_Directions for this task_
For every line below, set down an identical copy.

★ ★ ★

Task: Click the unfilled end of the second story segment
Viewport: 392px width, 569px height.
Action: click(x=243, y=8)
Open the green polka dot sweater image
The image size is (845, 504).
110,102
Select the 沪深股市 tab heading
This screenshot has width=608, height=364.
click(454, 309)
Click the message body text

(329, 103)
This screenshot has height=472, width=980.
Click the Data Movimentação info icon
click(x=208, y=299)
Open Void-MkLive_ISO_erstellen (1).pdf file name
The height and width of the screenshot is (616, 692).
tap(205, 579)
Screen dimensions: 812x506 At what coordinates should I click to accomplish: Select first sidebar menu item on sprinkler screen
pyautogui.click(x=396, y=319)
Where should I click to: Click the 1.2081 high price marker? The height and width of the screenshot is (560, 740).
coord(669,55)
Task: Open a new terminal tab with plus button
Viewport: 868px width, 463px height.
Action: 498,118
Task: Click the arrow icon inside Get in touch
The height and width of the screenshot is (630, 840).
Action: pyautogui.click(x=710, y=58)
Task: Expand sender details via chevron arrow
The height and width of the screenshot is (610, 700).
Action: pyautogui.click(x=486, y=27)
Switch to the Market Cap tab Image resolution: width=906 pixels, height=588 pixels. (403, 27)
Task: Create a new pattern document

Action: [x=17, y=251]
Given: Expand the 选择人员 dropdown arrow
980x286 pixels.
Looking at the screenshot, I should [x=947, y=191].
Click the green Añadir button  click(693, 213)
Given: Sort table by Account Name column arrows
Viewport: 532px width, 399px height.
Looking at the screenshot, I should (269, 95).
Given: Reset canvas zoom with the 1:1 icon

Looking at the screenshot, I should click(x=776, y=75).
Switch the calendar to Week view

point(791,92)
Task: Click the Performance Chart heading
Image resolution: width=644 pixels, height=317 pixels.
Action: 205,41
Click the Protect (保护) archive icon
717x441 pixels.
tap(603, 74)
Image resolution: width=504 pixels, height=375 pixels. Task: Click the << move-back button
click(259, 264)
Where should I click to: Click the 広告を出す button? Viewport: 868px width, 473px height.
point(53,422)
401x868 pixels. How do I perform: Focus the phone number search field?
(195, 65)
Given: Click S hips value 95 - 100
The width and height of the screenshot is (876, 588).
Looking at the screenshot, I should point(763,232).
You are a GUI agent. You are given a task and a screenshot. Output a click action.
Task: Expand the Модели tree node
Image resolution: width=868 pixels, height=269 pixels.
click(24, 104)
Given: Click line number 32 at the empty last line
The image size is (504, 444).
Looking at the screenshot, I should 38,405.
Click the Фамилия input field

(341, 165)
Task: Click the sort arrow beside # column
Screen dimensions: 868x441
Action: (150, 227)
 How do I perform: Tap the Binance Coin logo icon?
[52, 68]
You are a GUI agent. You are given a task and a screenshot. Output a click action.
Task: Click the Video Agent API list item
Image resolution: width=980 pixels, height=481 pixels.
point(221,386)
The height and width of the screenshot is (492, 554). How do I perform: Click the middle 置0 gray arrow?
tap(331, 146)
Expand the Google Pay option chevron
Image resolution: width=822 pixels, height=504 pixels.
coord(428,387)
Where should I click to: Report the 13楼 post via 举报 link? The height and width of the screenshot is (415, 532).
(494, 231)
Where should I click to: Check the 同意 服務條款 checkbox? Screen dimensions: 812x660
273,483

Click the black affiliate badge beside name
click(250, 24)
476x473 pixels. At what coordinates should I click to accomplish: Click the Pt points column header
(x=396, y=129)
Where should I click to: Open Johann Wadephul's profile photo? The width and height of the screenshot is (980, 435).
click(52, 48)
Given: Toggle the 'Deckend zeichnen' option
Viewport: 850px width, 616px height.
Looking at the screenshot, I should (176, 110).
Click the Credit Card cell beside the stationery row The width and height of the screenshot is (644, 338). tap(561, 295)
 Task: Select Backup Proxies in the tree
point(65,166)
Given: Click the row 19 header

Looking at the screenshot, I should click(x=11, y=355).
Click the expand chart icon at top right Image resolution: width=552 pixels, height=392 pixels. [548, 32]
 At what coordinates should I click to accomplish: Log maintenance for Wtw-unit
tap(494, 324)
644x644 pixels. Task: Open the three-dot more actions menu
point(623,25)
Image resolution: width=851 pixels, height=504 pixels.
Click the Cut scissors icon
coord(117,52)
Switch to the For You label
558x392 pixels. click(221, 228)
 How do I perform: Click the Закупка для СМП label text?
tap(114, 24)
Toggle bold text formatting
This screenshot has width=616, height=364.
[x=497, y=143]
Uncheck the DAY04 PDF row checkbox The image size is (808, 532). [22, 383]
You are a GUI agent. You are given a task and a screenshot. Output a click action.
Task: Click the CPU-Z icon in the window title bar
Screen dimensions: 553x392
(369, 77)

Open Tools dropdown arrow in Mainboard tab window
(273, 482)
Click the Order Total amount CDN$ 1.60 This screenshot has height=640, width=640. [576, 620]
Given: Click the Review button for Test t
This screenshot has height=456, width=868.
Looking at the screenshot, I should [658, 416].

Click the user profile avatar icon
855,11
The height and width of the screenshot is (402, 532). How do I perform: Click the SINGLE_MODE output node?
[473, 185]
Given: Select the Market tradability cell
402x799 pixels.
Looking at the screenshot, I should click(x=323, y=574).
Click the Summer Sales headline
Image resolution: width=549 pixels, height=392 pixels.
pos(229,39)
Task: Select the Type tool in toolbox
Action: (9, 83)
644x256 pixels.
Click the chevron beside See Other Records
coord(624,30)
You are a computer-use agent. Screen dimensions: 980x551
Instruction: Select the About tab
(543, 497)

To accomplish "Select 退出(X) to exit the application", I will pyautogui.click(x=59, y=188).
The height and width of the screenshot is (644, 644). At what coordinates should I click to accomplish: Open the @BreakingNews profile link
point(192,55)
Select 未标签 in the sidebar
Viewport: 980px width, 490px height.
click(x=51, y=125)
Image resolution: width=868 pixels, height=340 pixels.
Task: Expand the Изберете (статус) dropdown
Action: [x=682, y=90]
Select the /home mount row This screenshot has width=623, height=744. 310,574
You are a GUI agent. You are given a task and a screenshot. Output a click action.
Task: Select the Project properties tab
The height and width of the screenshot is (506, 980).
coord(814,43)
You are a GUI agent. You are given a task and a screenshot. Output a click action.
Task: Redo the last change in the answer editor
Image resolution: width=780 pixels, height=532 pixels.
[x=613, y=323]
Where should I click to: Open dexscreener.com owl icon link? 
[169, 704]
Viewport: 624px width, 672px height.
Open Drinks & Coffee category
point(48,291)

★ ★ ★

_Answer to this task_
Task: Click the unfilled end of the second story segment
Viewport: 392px width, 569px height.
Action: click(x=243, y=8)
Open the green polka dot sweater image
The image size is (845, 504).
110,102
Select the 沪深股市 tab heading
This screenshot has width=608, height=364.
click(454, 309)
Click the message body text

(329, 103)
This screenshot has height=472, width=980.
Click the Data Movimentação info icon
click(x=208, y=299)
Open Void-MkLive_ISO_erstellen (1).pdf file name
The height and width of the screenshot is (616, 692).
tap(205, 579)
Screen dimensions: 812x506 At what coordinates should I click to accomplish: Select first sidebar menu item on sprinkler screen
pyautogui.click(x=396, y=319)
Where should I click to: Click the 1.2081 high price marker? The height and width of the screenshot is (560, 740).
coord(669,55)
Task: Open a new terminal tab with plus button
Viewport: 868px width, 463px height.
Action: 498,118
Task: Click the arrow icon inside Get in touch
The height and width of the screenshot is (630, 840).
Action: pyautogui.click(x=710, y=58)
Task: Expand sender details via chevron arrow
The height and width of the screenshot is (610, 700).
Action: pyautogui.click(x=486, y=27)
Switch to the Market Cap tab Image resolution: width=906 pixels, height=588 pixels. (403, 27)
Task: Create a new pattern document

Action: [x=17, y=251]
Given: Expand the 选择人员 dropdown arrow
980x286 pixels.
Looking at the screenshot, I should [x=947, y=191].
Click the green Añadir button  click(693, 213)
Given: Sort table by Account Name column arrows
Viewport: 532px width, 399px height.
Looking at the screenshot, I should (269, 95).
Given: Reset canvas zoom with the 1:1 icon

Looking at the screenshot, I should click(x=776, y=75).
Switch the calendar to Week view

point(791,92)
Task: Click the Performance Chart heading
Image resolution: width=644 pixels, height=317 pixels.
Action: 205,41
Click the Protect (保护) archive icon
717x441 pixels.
tap(603, 74)
Image resolution: width=504 pixels, height=375 pixels. Task: Click the << move-back button
click(259, 264)
Where should I click to: Click the 広告を出す button? Viewport: 868px width, 473px height.
point(53,422)
401x868 pixels. How do I perform: Focus the phone number search field?
(195, 65)
Given: Click S hips value 95 - 100
The width and height of the screenshot is (876, 588).
Looking at the screenshot, I should point(763,232).
You are a GUI agent. You are given a task and a screenshot. Output a click action.
Task: Expand the Модели tree node
Image resolution: width=868 pixels, height=269 pixels.
click(24, 104)
Given: Click line number 32 at the empty last line
The image size is (504, 444).
Looking at the screenshot, I should 38,405.
Click the Фамилия input field

(341, 165)
Task: Click the sort arrow beside # column
Screen dimensions: 868x441
Action: (150, 227)
 How do I perform: Tap the Binance Coin logo icon?
[52, 68]
You are a GUI agent. You are given a task and a screenshot. Output a click action.
Task: Click the Video Agent API list item
Image resolution: width=980 pixels, height=481 pixels.
point(221,386)
The height and width of the screenshot is (492, 554). How do I perform: Click the middle 置0 gray arrow?
tap(331, 146)
Expand the Google Pay option chevron
Image resolution: width=822 pixels, height=504 pixels.
coord(428,387)
Where should I click to: Report the 13楼 post via 举报 link? The height and width of the screenshot is (415, 532).
(494, 231)
Where should I click to: Check the 同意 服務條款 checkbox? Screen dimensions: 812x660
273,483

Click the black affiliate badge beside name
click(250, 24)
476x473 pixels. At what coordinates should I click to accomplish: Click the Pt points column header
(x=396, y=129)
Where should I click to: Open Johann Wadephul's profile photo? The width and height of the screenshot is (980, 435).
click(52, 48)
Given: Toggle the 'Deckend zeichnen' option
Viewport: 850px width, 616px height.
Looking at the screenshot, I should (176, 110).
Click the Credit Card cell beside the stationery row The width and height of the screenshot is (644, 338). tap(561, 295)
 Task: Select Backup Proxies in the tree
point(65,166)
Given: Click the row 19 header

Looking at the screenshot, I should click(x=11, y=355).
Click the expand chart icon at top right Image resolution: width=552 pixels, height=392 pixels. [548, 32]
 At what coordinates should I click to accomplish: Log maintenance for Wtw-unit
tap(494, 324)
644x644 pixels. Task: Open the three-dot more actions menu
point(623,25)
Image resolution: width=851 pixels, height=504 pixels.
Click the Cut scissors icon
coord(117,52)
Switch to the For You label
558x392 pixels. click(221, 228)
 How do I perform: Click the Закупка для СМП label text?
tap(114, 24)
Toggle bold text formatting
This screenshot has width=616, height=364.
[x=497, y=143]
Uncheck the DAY04 PDF row checkbox The image size is (808, 532). [22, 383]
You are a GUI agent. You are given a task and a screenshot. Output a click action.
Task: Click the CPU-Z icon in the window title bar
Screen dimensions: 553x392
(369, 77)

Open Tools dropdown arrow in Mainboard tab window
(273, 482)
Click the Order Total amount CDN$ 1.60 This screenshot has height=640, width=640. [576, 620]
Given: Click the Review button for Test t
This screenshot has height=456, width=868.
Looking at the screenshot, I should [658, 416].

Click the user profile avatar icon
855,11
The height and width of the screenshot is (402, 532). How do I perform: Click the SINGLE_MODE output node?
[473, 185]
Given: Select the Market tradability cell
402x799 pixels.
Looking at the screenshot, I should click(x=323, y=574).
Click the Summer Sales headline
Image resolution: width=549 pixels, height=392 pixels.
pos(229,39)
Task: Select the Type tool in toolbox
Action: (9, 83)
644x256 pixels.
Click the chevron beside See Other Records
coord(624,30)
You are a computer-use agent. Screen dimensions: 980x551
Instruction: Select the About tab
(543, 497)

To accomplish "Select 退出(X) to exit the application", I will pyautogui.click(x=59, y=188).
The height and width of the screenshot is (644, 644). At what coordinates should I click to accomplish: Open the @BreakingNews profile link
point(192,55)
Select 未标签 in the sidebar
Viewport: 980px width, 490px height.
click(x=51, y=125)
Image resolution: width=868 pixels, height=340 pixels.
Task: Expand the Изберете (статус) dropdown
Action: [x=682, y=90]
Select the /home mount row This screenshot has width=623, height=744. 310,574
You are a GUI agent. You are given a task and a screenshot. Output a click action.
Task: Select the Project properties tab
The height and width of the screenshot is (506, 980).
coord(814,43)
You are a GUI agent. You are given a task and a screenshot. Output a click action.
Task: Redo the last change in the answer editor
Image resolution: width=780 pixels, height=532 pixels.
[x=613, y=323]
Where should I click to: Open dexscreener.com owl icon link? 
[169, 704]
Viewport: 624px width, 672px height.
Open Drinks & Coffee category
point(48,291)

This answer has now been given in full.